START DATA FOR THE TASK

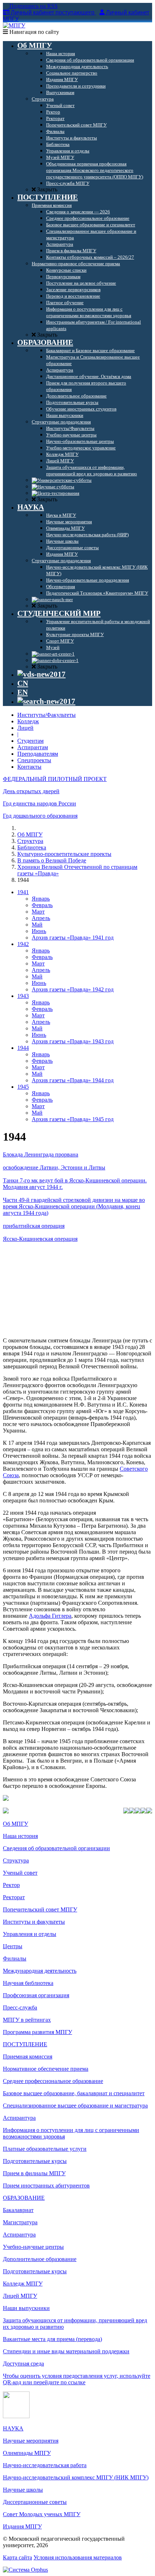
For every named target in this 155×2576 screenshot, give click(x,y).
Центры (12, 1946)
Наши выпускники (26, 2308)
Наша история (20, 1836)
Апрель (41, 918)
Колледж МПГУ (23, 2283)
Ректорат (14, 1897)
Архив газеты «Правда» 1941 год (73, 937)
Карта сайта (17, 2557)
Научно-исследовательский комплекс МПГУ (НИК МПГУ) (76, 2477)
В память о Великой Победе (51, 860)
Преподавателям (37, 754)
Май (37, 924)
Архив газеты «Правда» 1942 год (73, 989)
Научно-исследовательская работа (45, 2465)
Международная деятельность (39, 1971)
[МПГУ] (14, 25)
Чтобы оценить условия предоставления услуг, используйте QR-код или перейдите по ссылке (76, 2379)
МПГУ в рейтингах (27, 2020)
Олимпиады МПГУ (27, 2453)
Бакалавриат (18, 2210)
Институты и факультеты (34, 1922)
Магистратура (20, 2222)
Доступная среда (23, 2363)
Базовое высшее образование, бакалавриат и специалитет (74, 2093)
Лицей (25, 728)
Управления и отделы (29, 1934)
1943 (23, 996)
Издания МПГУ (22, 2526)
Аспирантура (19, 2118)
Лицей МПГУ (20, 2296)
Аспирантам (32, 747)
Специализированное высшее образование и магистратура (75, 2105)
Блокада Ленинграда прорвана (40, 1154)
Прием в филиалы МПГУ (34, 2173)
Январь (41, 899)
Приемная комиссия (27, 2056)
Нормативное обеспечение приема (45, 2069)
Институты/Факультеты (46, 715)
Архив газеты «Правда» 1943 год (73, 1041)
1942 (23, 944)
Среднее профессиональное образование (53, 2081)
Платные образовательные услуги (45, 2149)
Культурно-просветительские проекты (64, 854)
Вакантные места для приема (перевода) (52, 2339)
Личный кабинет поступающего (52, 12)
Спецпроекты (34, 760)
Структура (30, 841)
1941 (23, 892)
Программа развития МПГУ (37, 2032)
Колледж (28, 721)
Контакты (29, 767)
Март (38, 912)
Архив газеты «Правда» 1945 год (73, 1119)
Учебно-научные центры (33, 2247)
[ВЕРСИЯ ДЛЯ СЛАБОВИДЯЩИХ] (41, 674)
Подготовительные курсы (35, 2161)
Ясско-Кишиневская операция (40, 1239)
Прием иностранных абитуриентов (46, 2185)
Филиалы (14, 1958)
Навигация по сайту (33, 32)
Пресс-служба (20, 2007)
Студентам (30, 741)
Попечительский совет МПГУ (40, 1909)
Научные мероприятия (30, 2441)
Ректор (11, 1885)
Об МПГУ (30, 834)
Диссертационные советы (35, 2502)
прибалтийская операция (34, 1226)
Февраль (42, 905)
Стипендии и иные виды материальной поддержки (66, 2351)
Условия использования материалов (78, 2557)
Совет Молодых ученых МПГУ (41, 2514)
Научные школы (23, 2490)
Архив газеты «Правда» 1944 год (73, 1080)
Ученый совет (20, 1873)
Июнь (39, 931)
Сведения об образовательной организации (56, 1848)
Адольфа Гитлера (50, 1616)
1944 (23, 1048)
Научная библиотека (28, 1983)
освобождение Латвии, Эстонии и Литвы (54, 1167)
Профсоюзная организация (36, 1995)
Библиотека (31, 847)
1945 (23, 1087)
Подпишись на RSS (33, 6)
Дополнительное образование (39, 2259)
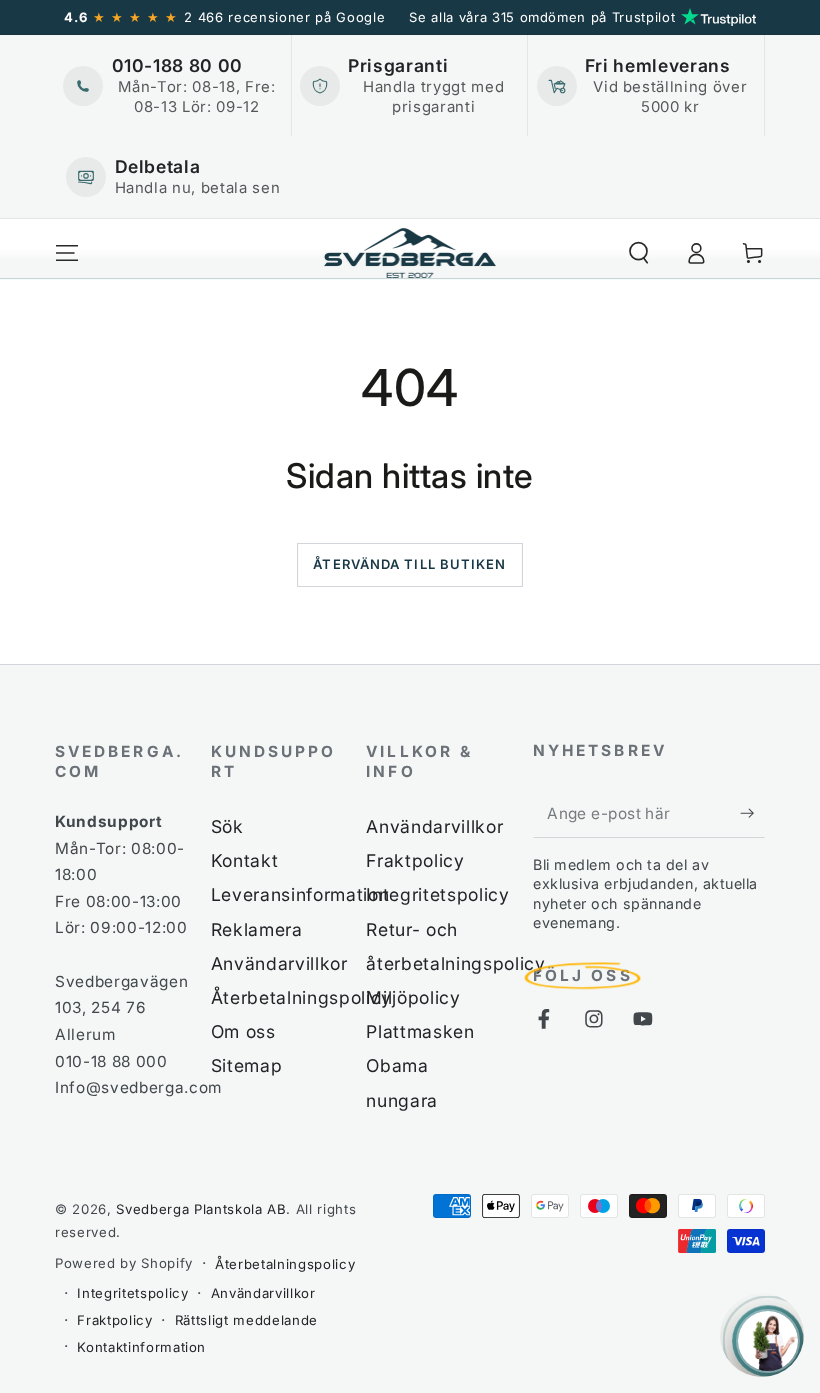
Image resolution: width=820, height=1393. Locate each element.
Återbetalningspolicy (301, 997)
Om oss (243, 1031)
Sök (227, 826)
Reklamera (257, 929)
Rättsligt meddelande (246, 1320)
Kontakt (245, 860)
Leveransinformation (300, 894)
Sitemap (247, 1065)
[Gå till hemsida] (410, 253)
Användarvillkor (279, 963)
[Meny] (67, 253)
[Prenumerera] (752, 813)
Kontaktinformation (141, 1347)
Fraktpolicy (415, 860)
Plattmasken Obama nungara (420, 1065)
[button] (638, 253)
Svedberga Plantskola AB (201, 1209)
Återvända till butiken (409, 564)
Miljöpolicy (413, 997)
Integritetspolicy (437, 894)
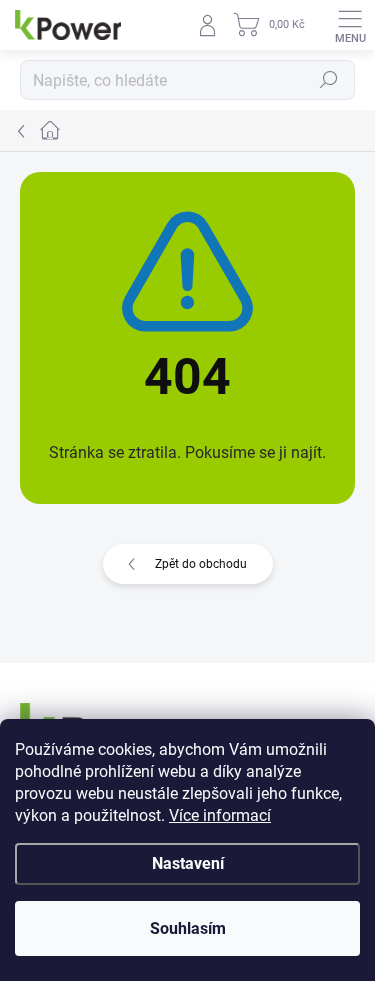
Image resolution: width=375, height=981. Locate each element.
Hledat (329, 80)
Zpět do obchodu (201, 564)
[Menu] (350, 25)
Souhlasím (188, 928)
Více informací (220, 815)
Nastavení (188, 863)
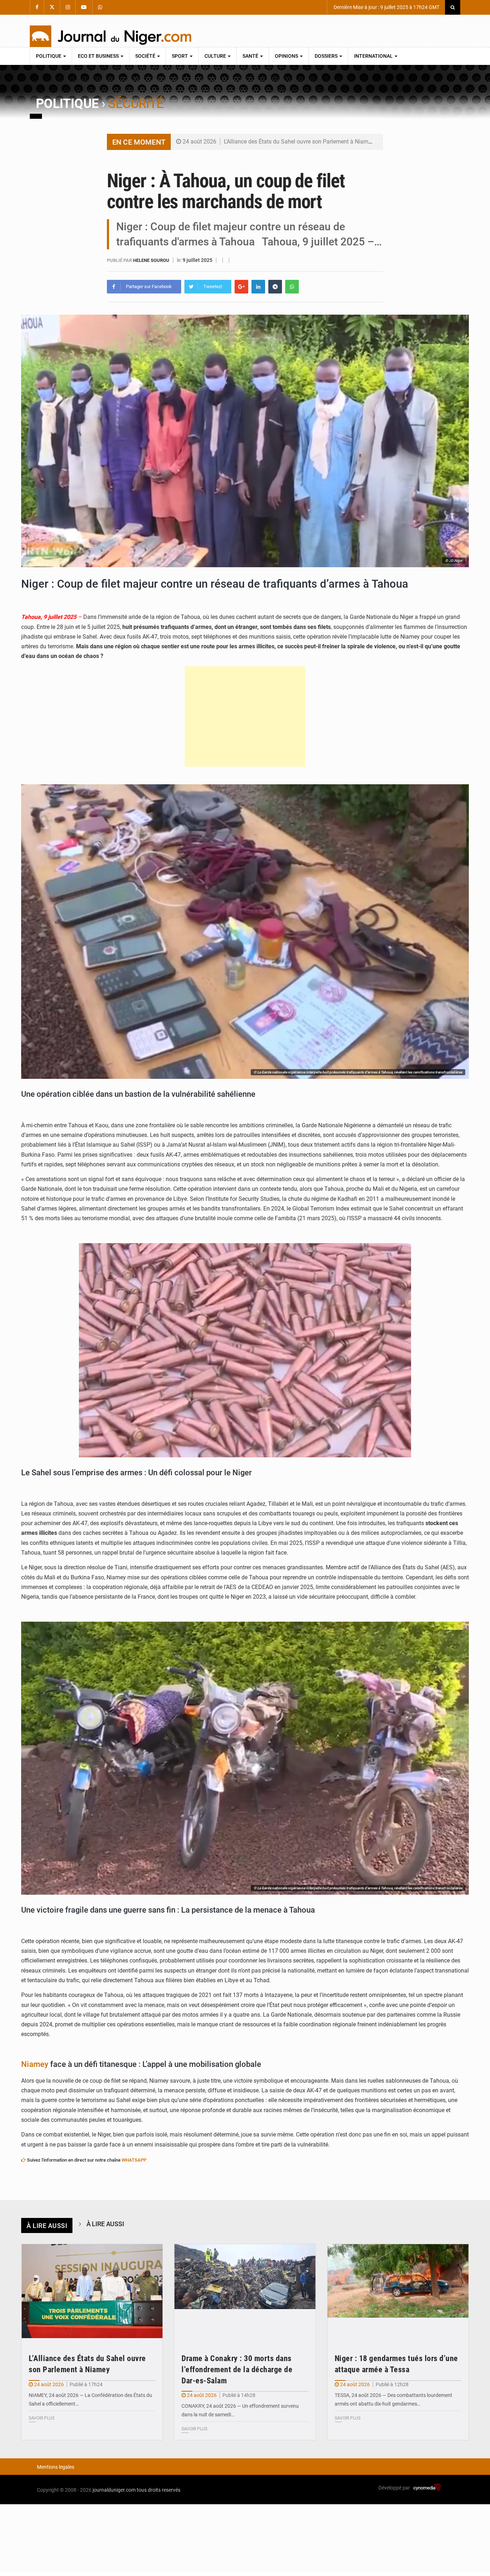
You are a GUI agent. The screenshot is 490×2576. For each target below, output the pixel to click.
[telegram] (275, 286)
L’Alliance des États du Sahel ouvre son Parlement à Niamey (299, 141)
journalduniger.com (114, 2490)
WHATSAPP (134, 2160)
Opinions (287, 56)
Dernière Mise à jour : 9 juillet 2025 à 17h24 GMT (386, 7)
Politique (49, 56)
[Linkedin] (258, 286)
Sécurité (135, 103)
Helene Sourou (151, 260)
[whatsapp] (292, 286)
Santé (250, 56)
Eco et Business (99, 56)
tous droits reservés (158, 2490)
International (374, 56)
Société (145, 56)
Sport (180, 56)
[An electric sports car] (92, 2291)
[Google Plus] (241, 286)
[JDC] (110, 36)
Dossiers (327, 56)
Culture (215, 56)
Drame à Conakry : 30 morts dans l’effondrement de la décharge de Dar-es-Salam (237, 2369)
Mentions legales (55, 2467)
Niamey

END DATA FOR THE TASK

_YOUR TASK_: All lines above from the line with "Аспирантура (19, 2118)" through the line with "Об МПГУ (30, 834)", both included, are to be set down exactly, with nothing else.

_SOLUTION FOR THIS EXERCISE_:
Аспирантура (19, 2118)
Лицей МПГУ (20, 2296)
Аспирантам (32, 747)
Специализированное высшее образование и магистратура (75, 2105)
Блокада Ленинграда прорвана (40, 1154)
Прием в филиалы МПГУ (34, 2173)
Январь (41, 899)
Приемная комиссия (27, 2056)
Нормативное обеспечение приема (45, 2069)
Институты/Факультеты (46, 715)
Архив газеты «Правда» 1943 год (73, 1041)
1942 (23, 944)
Среднее профессиональное образование (53, 2081)
Платные образовательные услуги (45, 2149)
Культурно-просветительские проекты (64, 854)
Вакантные места для приема (перевода) (52, 2339)
Личный кабинет поступающего (52, 12)
Спецпроекты (34, 760)
Структура (30, 841)
1941 (23, 892)
Программа развития МПГУ (37, 2032)
Колледж (28, 721)
Контакты (29, 767)
Март (38, 912)
Архив газеты «Правда» 1945 год (73, 1119)
Учебно-научные центры (33, 2247)
[ВЕРСИЯ ДЛЯ СЛАБОВИДЯЩИХ] (41, 674)
Подготовительные курсы (35, 2161)
Ясско-Кишиневская операция (40, 1239)
Прием иностранных абитуриентов (46, 2185)
Филиалы (14, 1958)
Навигация по сайту (33, 32)
Пресс-служба (20, 2007)
Студентам (30, 741)
Попечительский совет МПГУ (40, 1909)
Научные мероприятия (30, 2441)
Ректор (11, 1885)
Об МПГУ (30, 834)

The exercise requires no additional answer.